Fig. 2. O-GlcNAc mediates HPV oncogenic activities. (A and B) MEFs (passage 3) were infected with lentiviruses expressing HPV16 E6, E7, E6/E7, or GFP (control). (A) Whole-cell extracts (WCEs) were analyzed with immunoblots for OGT and OGA as well as with O-GlcNAcylated proteins with respective antibodies. E6, E7, Rb, and p53 were determined for evaluating the HPV16 oncogene expression and function. GAPDH served as a loading control. (B) Percentages of MEFs in senescence at passage 12 were determined after staining with SA–β-gal. Data are average ± SEM of three independent experiments. *P < 0.01. Impact of O-GlcNAcylation on HPV16-induced cell migration (C) and invasion (D) as described in SI Materials and Methods. *P < 0.01 (n = 3). (E) Anchorage-independent cellular growth in soft agar.
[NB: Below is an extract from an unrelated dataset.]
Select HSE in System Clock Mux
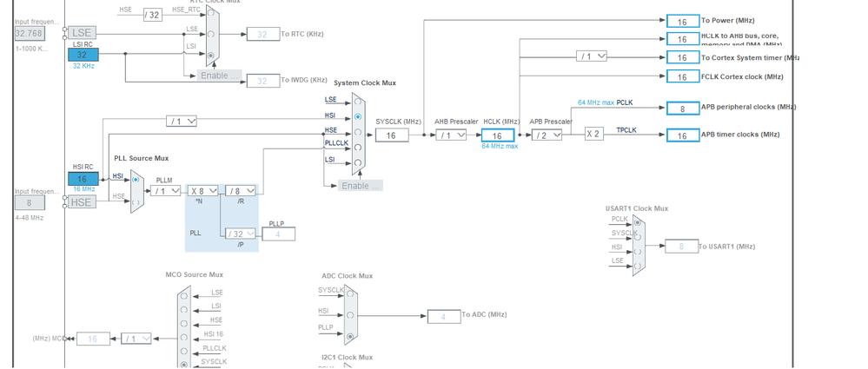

C33A/GFP and C33A/HPV16-E6/E7 cells were grown on 0.4% agar with 1 μM DON for 2 wk. Colonies were recorded with an Envision light microscope and counted. *P < 0.01 (n = 3). (F–I) O-GlcNAc mediates oncogenic activities of HeLa. HPV18-positive HeLa cells were treated with 50 μM ST045849. Migration (F) and invasion (G) assays and anchorage-independent growth (H) were performed as above described. *P < 0.01 (n = 3). WCEs were used for immunoblot analyses. GAPDH served as a loading control (I).

Zeng et al.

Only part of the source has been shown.